Musicians and Artists: Berlin, Whiteman, Dove and others

Dove: Irving Berlin - An Orange Grove in California (1927) (Museo Nacional Thyssen-Bornemisza, Madrid)

Dove: Irving Berlin – An Orange Grove in California (1927) (Museo Nacional Thyssen-Bornemisza, Madrid)

As part of his six 1927 music paintings, Arthur Dove did three on George Gershwin’s music and one on Irving Berlin’s music. The link between Dove and these six paintings was Paul Whiteman and his Experiments in Modern Music concert in 1924 at Aeolian Hall.

Irving Berlin (188-1889) was one of the most prolific of American song composer, with hundred to his credit. The songwriter Jerome Kern, when asked what place Berlin had in American music famously replied with “Irving Berlin has no place in American music—he is American music’.

 Dove: Improvisation (1927) (Andrew Crispo Gallery, New York)

Dove: Improvisation (1927) (Andrew Crispo Gallery, New York)

Berlin wrote ‘An Orange Grove in California’ for The Music Box Review of 1923, and it was performed at Whiteman’s Aeolian Experiments concert in 1924. Whiteman also recorded the piece, using a jazz band that included banjos along with the more standard brass and percussion. The overall quality of the work is much rougher than we generally associate with Whiteman’s later recordings.

Given the music’s title, it’s not surprising to find that the principal colour used is orange, but at the same time, the ripples and zigzag motions give us the life and rhythm of the music. You could also read the brassy quality of Whiteman’s recording into the orange and yellow colours of the painting.

 Dove: “The Moon Was Laughing At Me” (1937)

Dove: “The Moon Was Laughing At Me” (1937)

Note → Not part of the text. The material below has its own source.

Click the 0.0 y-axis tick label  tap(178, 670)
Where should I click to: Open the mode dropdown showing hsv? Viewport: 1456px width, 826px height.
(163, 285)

The 6 music paintings of 1927 also included Rhythm Rag, based on the Paul Whiteman recording of the same name, and Improvisation, which also has a musical echo, although not directly attributable to any one piece of music. The current location of Rhythm Rag is unknown.

Rhythm Rag was recorded by Whiteman in 1925, with his typical brassy sound. Whiteman sought to codify improvisation, which to many jazz players was the heart of the musical style. To one jazz player, Whiteman’s efforts to regulate or orchestrate was akin to trying ‘to make a lady’ out of a wild outsider music.

These were not the only paintings that Arthur Dove did with music as the inspiration. Between 1913 and 1944, he did some 17 paintings based on music. Two other works, “The Moon Was Laughing At Me” (1937) and “Me and the Moon” (1937) were part of what he called his “Radio Collection,” based on recordings he’d heard on the radio.

Dove: “Me and the Moon,” (1927) (Phillips Collection, Washington, DC)

Dove: “Me and the Moon,” (1927) (Phillips Collection, Washington, DC)

The music that Dove had heard on the radio was by the Mills Blue Rhythm Band and was actually entitled “The Moon is Grinning at Me.” The lyrics are about a man complaining that it was the moon that caused him to fall in love with someone unfaithful and it’s now laughing at him. The moon in the painting is broken in half, just as his heart was.

The second painting, “Me and the Moon,” was based on the song of the same name recorded by Hal Kemp and his Orchestra. A slower song, it tells the story of searching, with the help of the moon, for a lost lover.

The first of the radio works was written while Dove’s wife, the modernist painter Helen ‘Reds’ Torr, was away on a family emergency. What was supposed to be a stay of 2 weeks extended for 3 months, the longest time the couple had been separated. The second work was painted after her return. Dove clearly found in the lyrics something that represented his own feelings of loss.

The Gershwin paintings, the Berlin paintings, the Whiteman paintings and the two radio paintings show Dove’s unique response to music in his art. Dove spoke of his paintings as ‘music for the eyes.’ No other modern artist has reflected so deeply as Dove on the music around him.